2. The differences between OTC funds and OTC funds are as follows:
1, trading places is different. On-site funds refer to funds traded on the exchange. There are more channels for the purchase and redemption of OTC funds, including banks, brokers and third-party financial platforms.
2. Transaction rate. Off-exchange funds are purchased through a third-party financial platform. Generally, the subscription fee is 10% off, and the redemption fee is determined according to the holding time. Generally, the shorter the holding time, the higher the redemption rate. The trading fee of the on-site fund shall be executed according to the commission rate signed by the client and the brokerage firm. Whether to cancel the single minimum 5 yuan limit?
3. Transaction price. The trading price of on-site funds is the published price that changes in real time, while the trading price of off-site funds is fixed.
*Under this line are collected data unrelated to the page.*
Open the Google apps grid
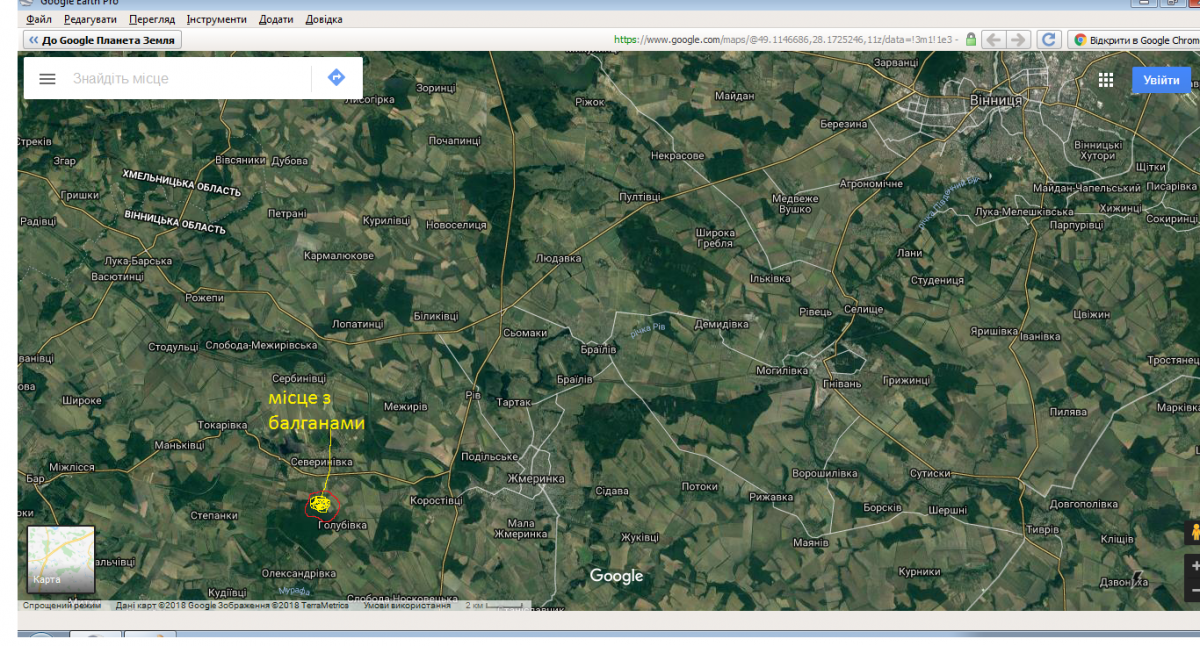 click(x=1105, y=80)
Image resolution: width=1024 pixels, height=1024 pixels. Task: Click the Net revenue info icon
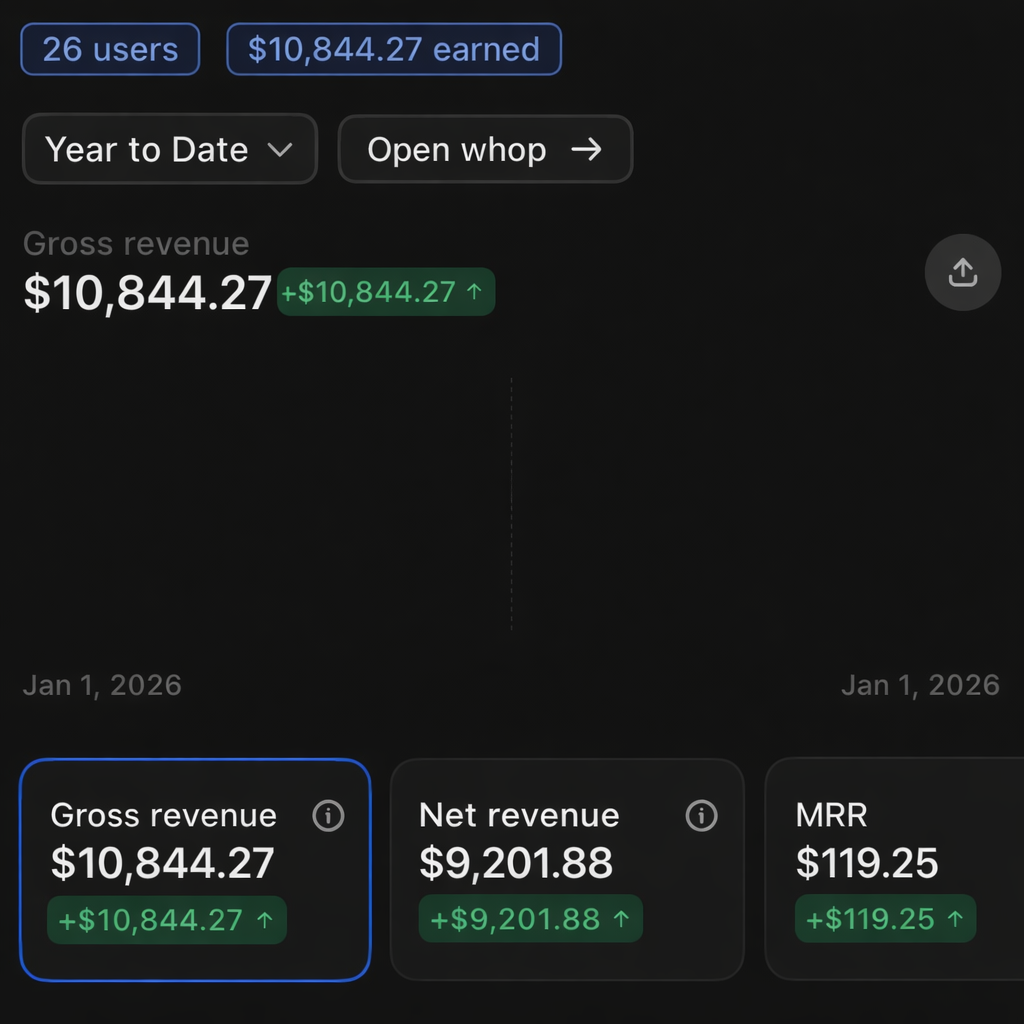pyautogui.click(x=701, y=816)
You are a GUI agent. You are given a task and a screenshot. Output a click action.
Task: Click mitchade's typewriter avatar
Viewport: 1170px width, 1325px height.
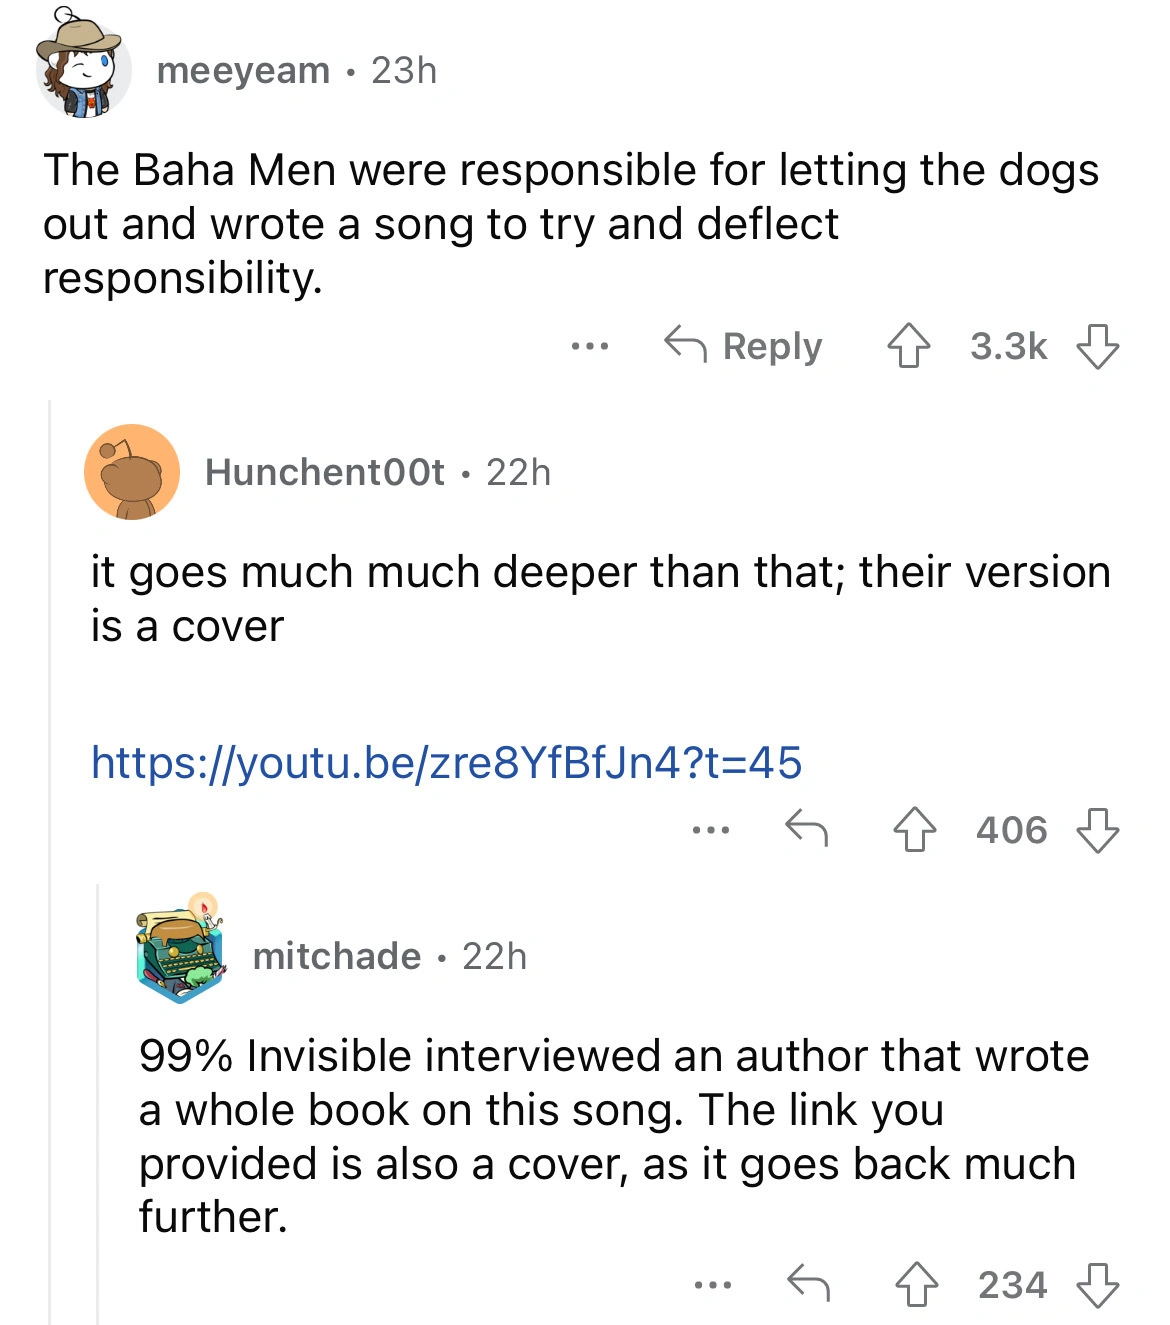tap(180, 950)
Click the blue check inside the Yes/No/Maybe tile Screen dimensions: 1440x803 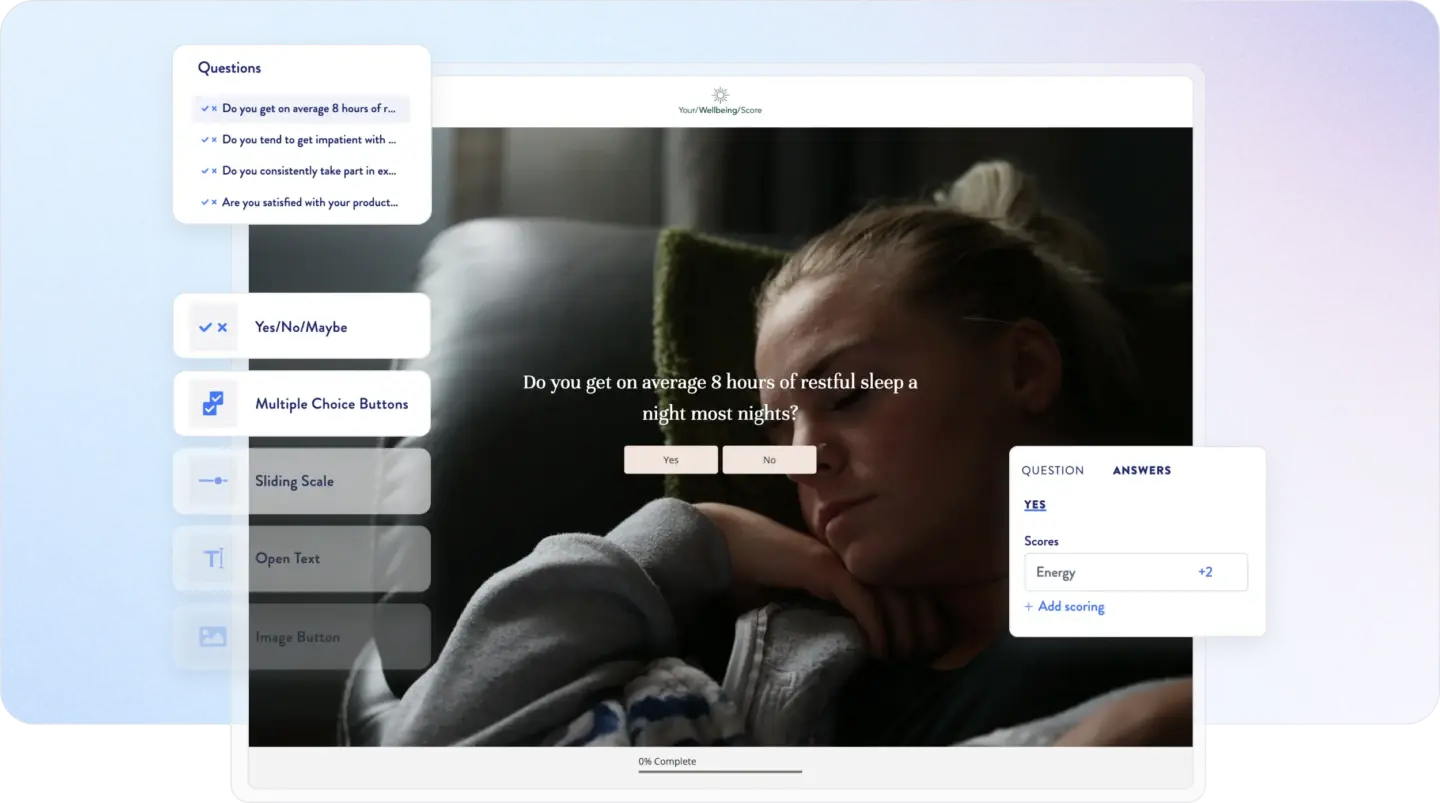pos(207,325)
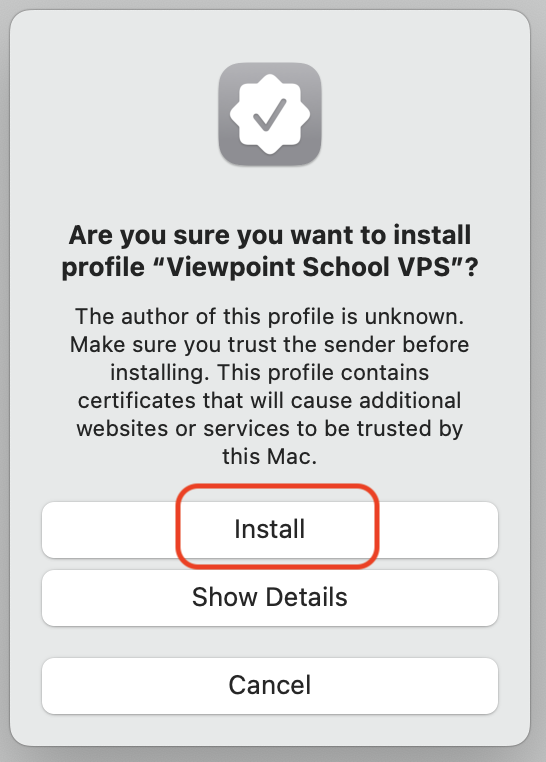Click the gray rounded app icon tile

(x=270, y=114)
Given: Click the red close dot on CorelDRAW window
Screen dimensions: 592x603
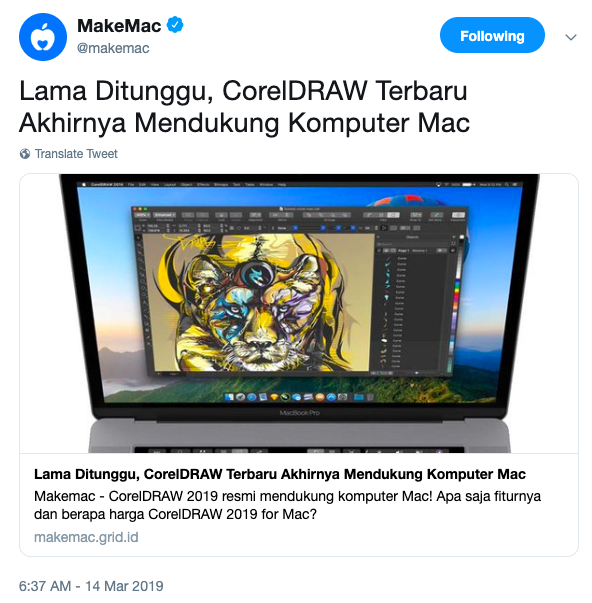Looking at the screenshot, I should [x=134, y=209].
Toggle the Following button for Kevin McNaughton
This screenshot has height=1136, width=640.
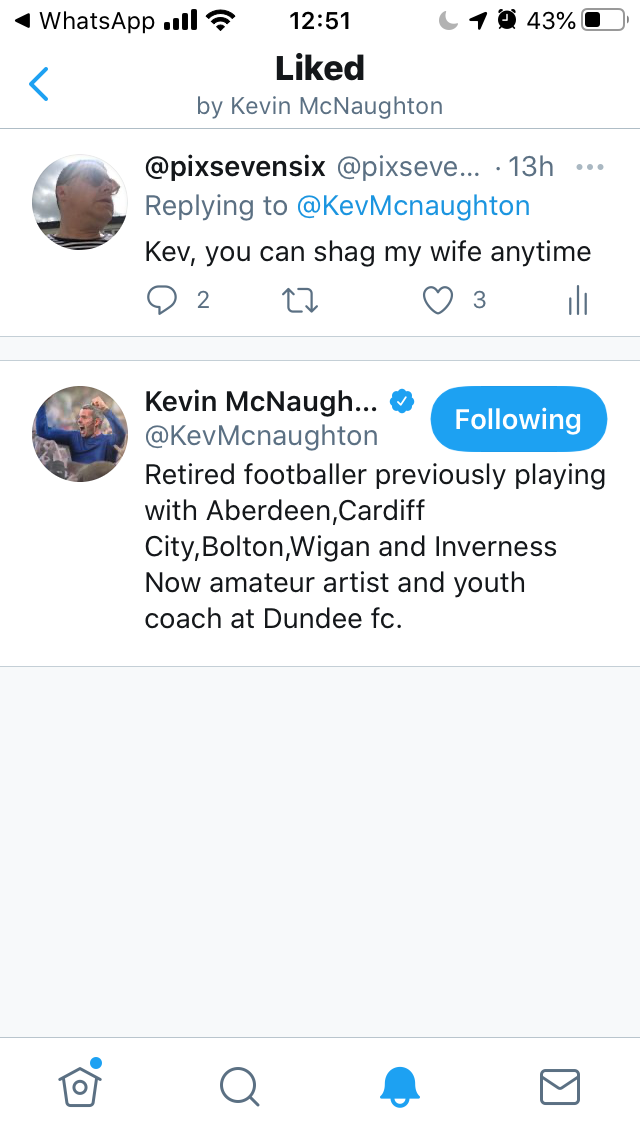coord(518,420)
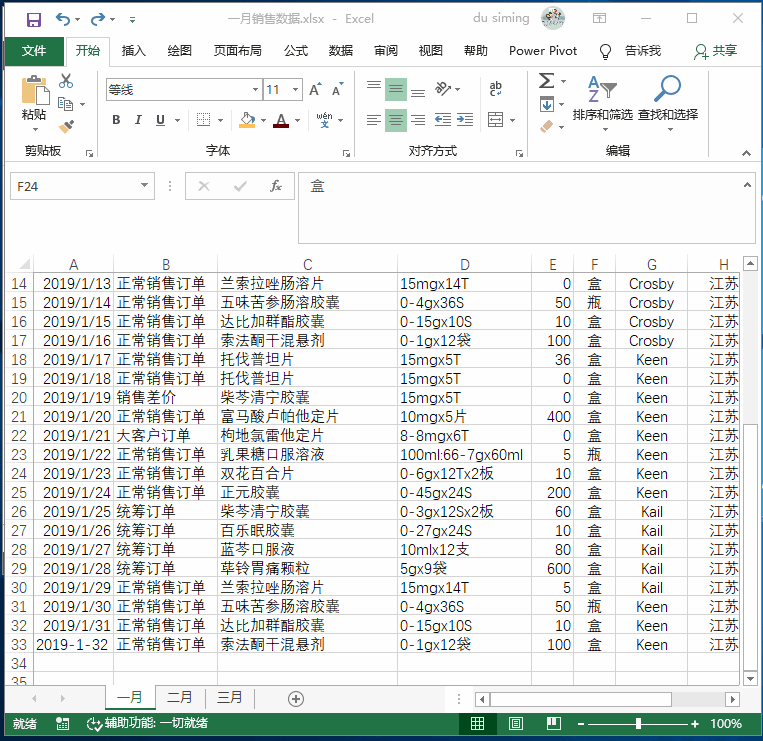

4. The threshold is different. Compared with the minimum investment of OTC funds 10 yuan, OTC funds have a higher threshold and need to start with one hand. If you buy an ETF over the counter, you need 1 10,000.
5. Arrival time. On-site funds can be sold at T+ 1 day after purchase, and the funds can be used after the transaction is successful. Generally, OTC funds can only be redeemed after T+2 days after purchase, and the time for funds to arrive is generally T+ 1 to 7 working days.
6. Dividend payment method. On-site funds only receive cash dividends, while off-site funds can receive cash dividends and reinvest them.